## MATERIAL FOR THIS EXERCISE

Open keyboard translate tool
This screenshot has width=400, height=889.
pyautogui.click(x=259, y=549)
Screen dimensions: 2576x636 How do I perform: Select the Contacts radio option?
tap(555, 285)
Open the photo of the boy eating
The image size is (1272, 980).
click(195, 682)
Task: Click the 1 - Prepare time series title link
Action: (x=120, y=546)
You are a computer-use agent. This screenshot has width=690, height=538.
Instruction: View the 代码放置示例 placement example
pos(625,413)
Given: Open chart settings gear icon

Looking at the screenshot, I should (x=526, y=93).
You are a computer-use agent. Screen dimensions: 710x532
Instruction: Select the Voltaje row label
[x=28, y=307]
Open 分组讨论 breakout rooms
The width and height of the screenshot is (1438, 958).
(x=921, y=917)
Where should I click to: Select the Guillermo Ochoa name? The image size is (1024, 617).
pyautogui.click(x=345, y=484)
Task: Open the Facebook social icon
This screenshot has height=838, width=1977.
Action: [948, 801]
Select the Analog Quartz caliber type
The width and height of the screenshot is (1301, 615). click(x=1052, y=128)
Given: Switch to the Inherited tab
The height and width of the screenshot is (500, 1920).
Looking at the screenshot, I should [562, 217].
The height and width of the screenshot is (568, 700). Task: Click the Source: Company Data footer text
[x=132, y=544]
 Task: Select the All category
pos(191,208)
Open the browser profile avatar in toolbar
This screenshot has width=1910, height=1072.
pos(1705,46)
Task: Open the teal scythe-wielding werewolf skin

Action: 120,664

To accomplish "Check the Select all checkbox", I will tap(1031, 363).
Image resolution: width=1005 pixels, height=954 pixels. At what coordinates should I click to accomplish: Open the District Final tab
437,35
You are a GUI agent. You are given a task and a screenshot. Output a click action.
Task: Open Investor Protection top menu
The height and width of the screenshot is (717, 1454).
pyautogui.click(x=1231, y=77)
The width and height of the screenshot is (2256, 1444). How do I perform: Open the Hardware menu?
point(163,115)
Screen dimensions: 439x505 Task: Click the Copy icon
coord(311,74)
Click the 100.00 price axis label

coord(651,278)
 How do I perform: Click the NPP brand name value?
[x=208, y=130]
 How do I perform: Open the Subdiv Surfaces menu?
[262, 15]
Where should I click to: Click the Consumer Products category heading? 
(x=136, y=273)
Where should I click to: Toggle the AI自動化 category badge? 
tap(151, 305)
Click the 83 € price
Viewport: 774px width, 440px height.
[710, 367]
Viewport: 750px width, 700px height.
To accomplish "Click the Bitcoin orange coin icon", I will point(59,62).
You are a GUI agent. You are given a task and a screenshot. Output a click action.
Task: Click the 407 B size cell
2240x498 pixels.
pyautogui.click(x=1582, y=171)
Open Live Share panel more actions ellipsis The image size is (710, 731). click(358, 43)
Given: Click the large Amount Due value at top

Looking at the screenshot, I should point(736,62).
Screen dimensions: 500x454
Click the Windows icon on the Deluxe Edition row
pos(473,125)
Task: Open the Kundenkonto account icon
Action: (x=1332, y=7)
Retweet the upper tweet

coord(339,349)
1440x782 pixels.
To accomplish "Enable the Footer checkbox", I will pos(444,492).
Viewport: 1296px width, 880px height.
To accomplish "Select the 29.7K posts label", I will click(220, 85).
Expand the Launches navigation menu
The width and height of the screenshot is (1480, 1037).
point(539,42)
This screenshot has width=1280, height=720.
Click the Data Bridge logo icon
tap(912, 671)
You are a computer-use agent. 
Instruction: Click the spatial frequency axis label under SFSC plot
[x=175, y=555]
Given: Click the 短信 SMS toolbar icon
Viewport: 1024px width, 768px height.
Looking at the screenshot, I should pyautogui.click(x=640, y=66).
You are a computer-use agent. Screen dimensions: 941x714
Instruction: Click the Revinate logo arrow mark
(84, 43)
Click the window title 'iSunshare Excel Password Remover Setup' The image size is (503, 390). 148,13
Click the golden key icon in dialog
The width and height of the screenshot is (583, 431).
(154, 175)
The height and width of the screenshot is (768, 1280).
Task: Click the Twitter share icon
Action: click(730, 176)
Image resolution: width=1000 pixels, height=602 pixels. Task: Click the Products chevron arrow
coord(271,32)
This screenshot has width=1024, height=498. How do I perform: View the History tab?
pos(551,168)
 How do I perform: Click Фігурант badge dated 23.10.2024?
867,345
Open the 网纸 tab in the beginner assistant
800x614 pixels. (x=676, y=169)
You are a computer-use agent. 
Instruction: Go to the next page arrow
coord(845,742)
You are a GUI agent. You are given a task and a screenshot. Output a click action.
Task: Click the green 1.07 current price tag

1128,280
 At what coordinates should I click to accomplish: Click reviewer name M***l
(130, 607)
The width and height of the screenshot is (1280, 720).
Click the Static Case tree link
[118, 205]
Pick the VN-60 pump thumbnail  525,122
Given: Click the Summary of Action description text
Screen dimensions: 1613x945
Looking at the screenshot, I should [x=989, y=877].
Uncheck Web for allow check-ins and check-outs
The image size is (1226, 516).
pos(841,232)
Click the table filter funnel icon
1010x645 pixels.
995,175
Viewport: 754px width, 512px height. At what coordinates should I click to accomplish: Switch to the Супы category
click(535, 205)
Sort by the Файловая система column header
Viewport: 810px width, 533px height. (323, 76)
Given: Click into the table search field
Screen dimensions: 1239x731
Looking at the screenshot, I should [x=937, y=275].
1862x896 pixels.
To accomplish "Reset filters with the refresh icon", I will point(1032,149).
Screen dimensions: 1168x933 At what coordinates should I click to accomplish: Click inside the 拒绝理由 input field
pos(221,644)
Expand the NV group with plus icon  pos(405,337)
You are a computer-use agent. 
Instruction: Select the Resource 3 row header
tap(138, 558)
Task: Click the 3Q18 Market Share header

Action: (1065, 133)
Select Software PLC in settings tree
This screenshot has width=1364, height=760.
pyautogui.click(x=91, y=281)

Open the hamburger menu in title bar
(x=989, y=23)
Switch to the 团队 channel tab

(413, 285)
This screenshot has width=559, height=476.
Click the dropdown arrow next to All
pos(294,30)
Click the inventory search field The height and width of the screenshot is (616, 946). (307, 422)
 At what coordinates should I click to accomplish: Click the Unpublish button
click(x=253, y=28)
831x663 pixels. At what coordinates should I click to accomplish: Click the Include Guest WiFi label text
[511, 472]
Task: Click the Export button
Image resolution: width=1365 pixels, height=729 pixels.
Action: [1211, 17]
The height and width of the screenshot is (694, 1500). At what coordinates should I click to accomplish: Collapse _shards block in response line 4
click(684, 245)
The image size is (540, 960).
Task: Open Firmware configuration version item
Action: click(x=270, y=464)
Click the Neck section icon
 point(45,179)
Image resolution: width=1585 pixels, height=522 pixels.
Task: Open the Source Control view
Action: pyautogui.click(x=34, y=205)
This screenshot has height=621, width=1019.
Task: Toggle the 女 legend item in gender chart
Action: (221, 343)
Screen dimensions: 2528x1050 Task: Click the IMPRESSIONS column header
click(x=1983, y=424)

## WORK REQUIRED
How many lines in the records above contain the word "checkbox"? Answer with the number alone.

## REPLY
2